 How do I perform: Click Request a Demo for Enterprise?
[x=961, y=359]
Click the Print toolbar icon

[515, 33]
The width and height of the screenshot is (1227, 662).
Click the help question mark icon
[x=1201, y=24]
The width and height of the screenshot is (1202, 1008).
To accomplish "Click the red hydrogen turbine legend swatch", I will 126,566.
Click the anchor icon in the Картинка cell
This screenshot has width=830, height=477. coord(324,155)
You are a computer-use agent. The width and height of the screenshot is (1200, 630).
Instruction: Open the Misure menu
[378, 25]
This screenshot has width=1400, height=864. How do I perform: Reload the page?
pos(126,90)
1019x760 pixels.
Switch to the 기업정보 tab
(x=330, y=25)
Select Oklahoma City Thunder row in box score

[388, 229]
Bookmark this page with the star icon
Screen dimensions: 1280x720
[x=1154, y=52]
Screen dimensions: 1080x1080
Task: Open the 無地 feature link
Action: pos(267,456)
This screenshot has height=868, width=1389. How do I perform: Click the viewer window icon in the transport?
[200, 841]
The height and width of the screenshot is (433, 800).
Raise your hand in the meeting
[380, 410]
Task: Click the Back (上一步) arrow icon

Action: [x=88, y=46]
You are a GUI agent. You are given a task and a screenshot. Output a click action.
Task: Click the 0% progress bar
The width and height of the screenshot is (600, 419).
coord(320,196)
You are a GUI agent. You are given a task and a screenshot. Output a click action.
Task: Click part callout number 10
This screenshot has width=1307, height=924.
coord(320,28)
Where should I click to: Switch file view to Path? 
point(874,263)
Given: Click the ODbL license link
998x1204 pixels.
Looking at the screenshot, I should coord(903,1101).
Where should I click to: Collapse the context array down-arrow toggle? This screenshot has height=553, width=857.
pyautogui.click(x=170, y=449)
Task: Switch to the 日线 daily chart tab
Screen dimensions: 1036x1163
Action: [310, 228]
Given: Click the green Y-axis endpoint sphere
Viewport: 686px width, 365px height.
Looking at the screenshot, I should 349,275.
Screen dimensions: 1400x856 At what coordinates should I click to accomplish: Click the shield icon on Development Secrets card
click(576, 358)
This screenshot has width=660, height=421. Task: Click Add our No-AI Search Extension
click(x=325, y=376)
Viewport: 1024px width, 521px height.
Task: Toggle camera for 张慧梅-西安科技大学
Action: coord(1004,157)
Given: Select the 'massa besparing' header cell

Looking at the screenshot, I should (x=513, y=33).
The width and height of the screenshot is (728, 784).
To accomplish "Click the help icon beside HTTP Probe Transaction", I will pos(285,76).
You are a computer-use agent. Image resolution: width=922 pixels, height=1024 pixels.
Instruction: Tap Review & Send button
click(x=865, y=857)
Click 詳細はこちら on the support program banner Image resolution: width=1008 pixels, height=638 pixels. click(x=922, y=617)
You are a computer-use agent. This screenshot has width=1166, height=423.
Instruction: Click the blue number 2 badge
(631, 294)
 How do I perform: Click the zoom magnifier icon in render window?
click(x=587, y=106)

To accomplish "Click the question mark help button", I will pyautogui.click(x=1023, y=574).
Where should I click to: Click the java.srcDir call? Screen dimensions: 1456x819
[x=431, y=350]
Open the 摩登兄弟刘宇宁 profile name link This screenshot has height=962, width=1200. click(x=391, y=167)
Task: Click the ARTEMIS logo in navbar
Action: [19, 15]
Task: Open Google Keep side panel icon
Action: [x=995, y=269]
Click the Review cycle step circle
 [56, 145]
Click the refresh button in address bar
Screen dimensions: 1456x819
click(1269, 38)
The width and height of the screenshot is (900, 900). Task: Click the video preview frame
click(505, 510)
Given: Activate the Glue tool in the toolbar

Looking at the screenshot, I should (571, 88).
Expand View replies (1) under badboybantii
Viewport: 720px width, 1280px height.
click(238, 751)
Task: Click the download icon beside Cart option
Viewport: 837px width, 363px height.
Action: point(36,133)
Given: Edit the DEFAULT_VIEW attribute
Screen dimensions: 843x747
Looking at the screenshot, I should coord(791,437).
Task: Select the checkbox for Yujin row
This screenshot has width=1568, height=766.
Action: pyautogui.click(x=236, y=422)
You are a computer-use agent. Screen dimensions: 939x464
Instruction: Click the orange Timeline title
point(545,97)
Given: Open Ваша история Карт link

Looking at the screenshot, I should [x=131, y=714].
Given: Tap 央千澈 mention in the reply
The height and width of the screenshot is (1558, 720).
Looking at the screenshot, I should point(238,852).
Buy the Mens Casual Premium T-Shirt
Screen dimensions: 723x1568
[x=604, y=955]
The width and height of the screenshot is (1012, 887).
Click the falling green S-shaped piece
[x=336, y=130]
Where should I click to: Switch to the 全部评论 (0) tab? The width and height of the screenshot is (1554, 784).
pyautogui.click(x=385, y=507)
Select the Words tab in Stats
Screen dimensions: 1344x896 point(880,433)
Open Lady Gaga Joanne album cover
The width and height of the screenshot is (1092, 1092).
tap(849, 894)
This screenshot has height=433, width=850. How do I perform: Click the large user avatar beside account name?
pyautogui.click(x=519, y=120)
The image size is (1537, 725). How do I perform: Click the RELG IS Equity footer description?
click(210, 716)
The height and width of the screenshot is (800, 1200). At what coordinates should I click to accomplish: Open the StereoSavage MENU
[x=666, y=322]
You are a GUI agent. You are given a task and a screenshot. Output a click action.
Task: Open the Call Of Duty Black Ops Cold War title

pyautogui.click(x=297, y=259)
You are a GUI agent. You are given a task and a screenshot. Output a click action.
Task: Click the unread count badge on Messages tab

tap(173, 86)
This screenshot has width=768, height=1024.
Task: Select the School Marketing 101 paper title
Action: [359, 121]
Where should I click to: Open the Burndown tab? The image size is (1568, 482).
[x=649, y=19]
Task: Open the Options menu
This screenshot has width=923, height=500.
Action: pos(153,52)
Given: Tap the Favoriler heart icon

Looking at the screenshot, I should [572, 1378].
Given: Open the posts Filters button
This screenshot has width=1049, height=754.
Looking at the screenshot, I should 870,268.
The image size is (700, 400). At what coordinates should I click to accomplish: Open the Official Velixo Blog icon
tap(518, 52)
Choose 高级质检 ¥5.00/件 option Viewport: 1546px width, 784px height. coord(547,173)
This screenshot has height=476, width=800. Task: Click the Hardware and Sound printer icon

● ● ● ● ●

Please repeat the data above with "Where should I click to" swapped for "Where do I click to" wherever it appears, leaving everything else as it is.

## [SOLUTION FOR THIS TASK]
 How do I perform: Click Request a Demo for Enterprise?
[x=961, y=359]
Click the Print toolbar icon

[515, 33]
The width and height of the screenshot is (1227, 662).
Click the help question mark icon
[x=1201, y=24]
The width and height of the screenshot is (1202, 1008).
To accomplish "Click the red hydrogen turbine legend swatch", I will 126,566.
Click the anchor icon in the Картинка cell
This screenshot has width=830, height=477. coord(324,155)
You are a computer-use agent. The width and height of the screenshot is (1200, 630).
Instruction: Open the Misure menu
[378, 25]
This screenshot has width=1400, height=864. How do I perform: Reload the page?
pos(126,90)
1019x760 pixels.
Switch to the 기업정보 tab
(x=330, y=25)
Select Oklahoma City Thunder row in box score

[388, 229]
Bookmark this page with the star icon
Screen dimensions: 1280x720
[x=1154, y=52]
Screen dimensions: 1080x1080
Task: Open the 無地 feature link
Action: pos(267,456)
This screenshot has height=868, width=1389. How do I perform: Click the viewer window icon in the transport?
[200, 841]
The height and width of the screenshot is (433, 800).
Raise your hand in the meeting
[380, 410]
Task: Click the Back (上一步) arrow icon

Action: [x=88, y=46]
You are a GUI agent. You are given a task and a screenshot. Output a click action.
Task: Click the 0% progress bar
The width and height of the screenshot is (600, 419).
coord(320,196)
You are a GUI agent. You are given a task and a screenshot. Output a click action.
Task: Click part callout number 10
This screenshot has width=1307, height=924.
coord(320,28)
Where do I click to: Switch file view to Path? 
point(874,263)
Given: Click the ODbL license link
998x1204 pixels.
Looking at the screenshot, I should coord(903,1101).
Where do I click to: Collapse the context array down-arrow toggle? This screenshot has height=553, width=857.
pyautogui.click(x=170, y=449)
Task: Switch to the 日线 daily chart tab
Screen dimensions: 1036x1163
Action: [310, 228]
Given: Click the green Y-axis endpoint sphere
Viewport: 686px width, 365px height.
Looking at the screenshot, I should 349,275.
Screen dimensions: 1400x856 At what coordinates should I click to accomplish: Click the shield icon on Development Secrets card
click(576, 358)
This screenshot has width=660, height=421. Task: Click Add our No-AI Search Extension
click(x=325, y=376)
Viewport: 1024px width, 521px height.
Task: Toggle camera for 张慧梅-西安科技大学
Action: coord(1004,157)
Given: Select the 'massa besparing' header cell

Looking at the screenshot, I should (x=513, y=33).
The width and height of the screenshot is (728, 784).
To accomplish "Click the help icon beside HTTP Probe Transaction", I will pos(285,76).
You are a computer-use agent. Image resolution: width=922 pixels, height=1024 pixels.
Instruction: Tap Review & Send button
click(x=865, y=857)
Click 詳細はこちら on the support program banner Image resolution: width=1008 pixels, height=638 pixels. click(x=922, y=617)
You are a computer-use agent. This screenshot has width=1166, height=423.
Instruction: Click the blue number 2 badge
(631, 294)
 How do I perform: Click the zoom magnifier icon in render window?
click(x=587, y=106)

To accomplish "Click the question mark help button", I will pyautogui.click(x=1023, y=574).
Where do I click to: Click the java.srcDir call? Screen dimensions: 1456x819
[x=431, y=350]
Open the 摩登兄弟刘宇宁 profile name link This screenshot has height=962, width=1200. click(x=391, y=167)
Task: Click the ARTEMIS logo in navbar
Action: [19, 15]
Task: Open Google Keep side panel icon
Action: [x=995, y=269]
Click the Review cycle step circle
 [56, 145]
Click the refresh button in address bar
Screen dimensions: 1456x819
click(1269, 38)
The width and height of the screenshot is (900, 900). Task: Click the video preview frame
click(505, 510)
Given: Activate the Glue tool in the toolbar

Looking at the screenshot, I should (571, 88).
Expand View replies (1) under badboybantii
Viewport: 720px width, 1280px height.
click(238, 751)
Task: Click the download icon beside Cart option
Viewport: 837px width, 363px height.
Action: point(36,133)
Given: Edit the DEFAULT_VIEW attribute
Screen dimensions: 843x747
Looking at the screenshot, I should coord(791,437).
Task: Select the checkbox for Yujin row
This screenshot has width=1568, height=766.
Action: pyautogui.click(x=236, y=422)
You are a computer-use agent. Screen dimensions: 939x464
Instruction: Click the orange Timeline title
point(545,97)
Given: Open Ваша история Карт link

Looking at the screenshot, I should [x=131, y=714].
Given: Tap 央千澈 mention in the reply
The height and width of the screenshot is (1558, 720).
Looking at the screenshot, I should point(238,852).
Buy the Mens Casual Premium T-Shirt
Screen dimensions: 723x1568
[x=604, y=955]
The width and height of the screenshot is (1012, 887).
Click the falling green S-shaped piece
[x=336, y=130]
Where do I click to: Switch to the 全部评论 (0) tab? The width and height of the screenshot is (1554, 784).
pyautogui.click(x=385, y=507)
Select the Words tab in Stats
Screen dimensions: 1344x896 point(880,433)
Open Lady Gaga Joanne album cover
The width and height of the screenshot is (1092, 1092).
tap(849, 894)
This screenshot has height=433, width=850. How do I perform: Click the large user avatar beside account name?
pyautogui.click(x=519, y=120)
The image size is (1537, 725). How do I perform: Click the RELG IS Equity footer description?
click(210, 716)
The height and width of the screenshot is (800, 1200). At what coordinates should I click to accomplish: Open the StereoSavage MENU
[x=666, y=322]
You are a GUI agent. You are given a task and a screenshot. Output a click action.
Task: Open the Call Of Duty Black Ops Cold War title

pyautogui.click(x=297, y=259)
You are a GUI agent. You are given a task and a screenshot. Output a click action.
Task: Click the unread count badge on Messages tab

tap(173, 86)
This screenshot has width=768, height=1024.
Task: Select the School Marketing 101 paper title
Action: [359, 121]
Where do I click to: Open the Burndown tab? The image size is (1568, 482).
[x=649, y=19]
Task: Open the Options menu
This screenshot has width=923, height=500.
Action: pos(153,52)
Given: Tap the Favoriler heart icon

Looking at the screenshot, I should [572, 1378].
Given: Open the posts Filters button
This screenshot has width=1049, height=754.
Looking at the screenshot, I should 870,268.
The image size is (700, 400). At what coordinates should I click to accomplish: Open the Official Velixo Blog icon
tap(518, 52)
Choose 高级质检 ¥5.00/件 option Viewport: 1546px width, 784px height. coord(547,173)
This screenshot has height=476, width=800. Task: Click the Hardware and Sound printer icon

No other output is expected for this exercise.